Full Analysis of Dendritic Spines
Dr. Robert L. Meisel, Dr. Nancy Staffend and colleagues, University of Minnesota
The naturally circulating hormone estradiol is required for female sexual behavior in rodents, but thus far there hasn’t been evidence that this hormone affects the structure of motivational circuitry. Researchers in Robert L. Meisel’s laboratory at the University of Minnesota recently analyzed dendritic spines with Imaris software and found that estradiol does significantly alter the neuronal architecture of a key reward area in the brain of female hamsters.
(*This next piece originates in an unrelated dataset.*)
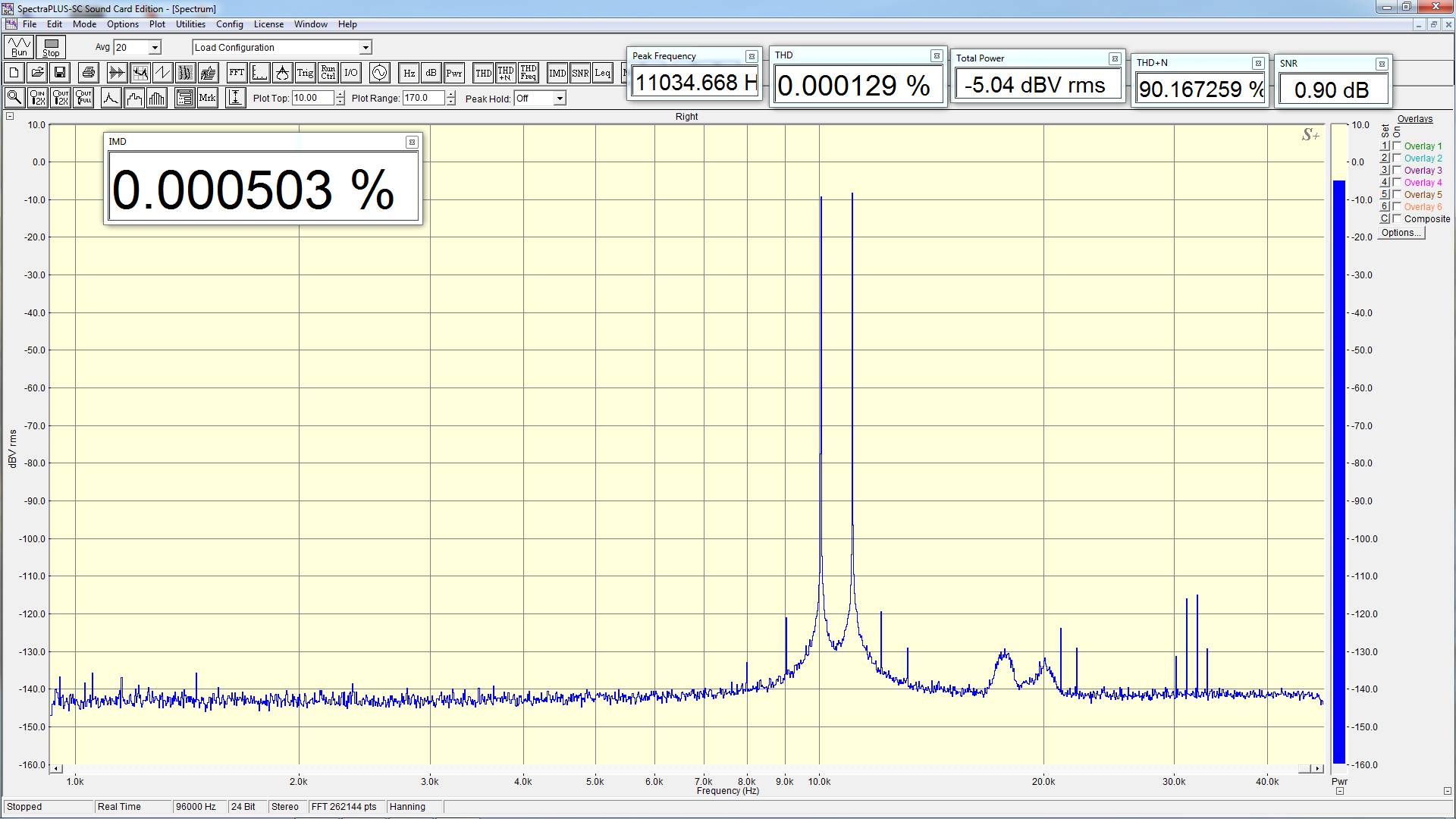Open the Utilities menu
Image resolution: width=1456 pixels, height=819 pixels.
190,24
“Our laboratory utilizes female sexual behavior as a model of naturally motivated behavior in effort to study the neurobiology of motivation,” said Nancy A. Staffend, a member of the research team. “The overarching goal of the laboratory is to delineate the neurobiological consequences of naturally motivated behavior on the motivational circuitry to parse out the differences between natural behavior and pharmacological activation through drugs of abuse.”
Using Imaris’ FilamentTracer the researchers looked for structural changes in response to estradiol in medium spiny neurons of the nucleus accumbens, a vital reward area in the brain. They used DiI to label neurons from the nucleus accumbens of estradiol-treated female hamsters and then imaged the neurons using confocal microscopy. With the FilamentTracer’s AutoDepth feature they manually traced 3-D images, assigning the dendrite and spines in the XY plane. The center function let them automatically center the manually traced dendritic branches, accurately aligning the drawing with the dendrite and spines. They then used the software’s diameter function to create an accurate 3-D model of the dendritic branches and spines.
The group measured the dendritic length and number of spines in the 3-D rendering and used this information to calculate the spine density for every 10 microns of dendrite. In addition, they used the Imaris XTension, Classify Spines, to categorize spines as stubby, filopodial, long/thin, or mushroom-shaped to determine differences in spine morphology.
Staffend said that the primary reason their laboratory purchased Imaris 3D and 4D image analysis software is its automation capabilities. “The 3-D renderings allow us to not only attain information regarding spine density but also to perform high-throughput analysis of dendritic spine morphology,” she said. “Manual morphological measurements require a tremendous amount of time, and although we do use manual tracing to establish our initial dendritic “skeleton,” the automation that follows makes our analysis stream lined and efficient.”
Their analysis showed that estradiol significantly reduces dendritc spine density, specifically within the core region of the nucleus accumbens. This suggests that estradiol may impact the motivational state of the female on a structural level. “We are currently taking advantage of additional information that the Imaris software generates including Scholl analysis, dendrite diameter, and spine terminal point diameter in an effort to further delineate structural changes which could potentially suggest a change in function,” Staffend said.
Similar changes in neural structure occur in response to repeated exposure to naturally motivated behaviors and repeated exposure to drugs of abuse. To this end, the researchers are evaluating structural changes that occur in female hamsters following repeated exposure to sexual behavior or aggression.
Research Paper: Estradiol reduces dendritic spine density in the ventral striatum of female Syrian hamsters, Brain Structure and Function, Vol. 215, Numbers 3-4, pp. 187-194, DOI: 10.1007/s00429-010-0284-7.